§ EXERCISE DIRECTIONS
Extend the passage on accounting for the Barclays supply and exchange agreements, picking up right after its final sentence.

§ PAGE TEXT
Begin
Pursuant to the Supply and Exchange Agreements, Barclays holds title to all of the crude oil in the tanks at the refinery and holds title to a majority of our refined product inventory in our tanks at the refinery. Barclays also prepaid us for certain inventory held at locations outside our refinery. We hold title to the inventory during the refining process. Barclays sells the crude oil to us as it is discharged out of the refinery’s tanks. We exchange refined product owned by Barclays stored in our tanks for equal volumes of refined product produced by our refinery when we execute third-party sales of refined product. We currently market and sell the refined product independently to third parties. The Supply and Exchange Agreements have an initial term of three years with two one-year renewal options.
As described in Note 2—Summary of Significant Accounting Policies, we record the inventory owned by Barclays on our behalf because we maintain the risk of loss until the refined products are sold to third parties. Because we do not hold legal title to the crude oil inventory until it enters the refinery, we record a liability in an amount equal to the carrying value of the crude oil inventory. In accordance with the terms of the Supply and Exchange Agreements, the volume of refined products purchased by Barclays in connection with the acquisition of HIE is known as the “Block Volume”. To the extent we have refined products inventory equal to or in excess of the Block Volume at period end, we record a liability, valued at the carrying value of the related inventory, for only the Block Volume. To the extent we have refined product inventory less than the Block Volume at period-end, we record a liability for the refined product inventory on hand at its carrying value, plus a liability for the shortfall in volumes valued at current market prices. The liability related to the Supply and Exchange Agreements is included in Obligations under supply and exchange agreements on our consolidated balance sheets.
End
§ DATASET EXTRACT
Begin
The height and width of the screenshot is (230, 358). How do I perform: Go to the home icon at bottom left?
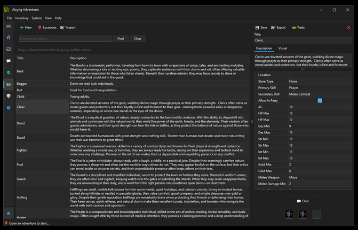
End
§ REPLY TO THE TASK
Environmental Matters
Like other petroleum refiners and oil and gas exploration and production companies, our operations are subject to extensive and periodically changing federal and state environmental regulations governing air emissions, wastewater discharges, and solid and hazardous waste management activities. Many of these regulations are becoming increasingly stringent, and the cost of compliance can be expected to increase over time. Our policy is to accrue environmental and clean-up related costs of a non-capital nature when it is probable that a liability has been incurred and the amount can be reasonably estimated. Such estimates may be subject to revision in the future as regulations and other conditions change.
Periodically, we receive communications from various federal, state, and local governmental authorities asserting violations of environmental laws and/or regulations. These governmental entities may also propose or assess fines or require corrective actions for these asserted violations. We intend to respond in a timely manner to all such communications and to take appropriate corrective action. We do not anticipate that any such matters currently asserted will have a material impact on our financial condition, results of operations, or cash flows.
Regulation of Greenhouse Gases. The United States Environmental Protection Agency (“EPA”) has begun regulating GHG under the Clean Air Act Amendments of 1990 (“Clean Air Act”). New construction or material expansions that meet certain GHG emissions thresholds will likely require that, among other things, a GHG permit be issued in accordance with the Clean Air Act regulations, and we will be required in connection with such permitting to undertake a technology review to determine appropriate controls to be implemented with the project in order to reduce GHG emissions.
Furthermore, the EPA is currently developing refinery-specific GHG regulations and performance standards that are expected to impose GHG emission limits and/or technology requirements. These control requirements may affect a wide range of refinery operations. Any such controls could result in material increased compliance costs, additional operating restrictions for our business, and an increase in cost of the products we produce, which could have a material adverse effect on our financial position, results of operations, and liquidity.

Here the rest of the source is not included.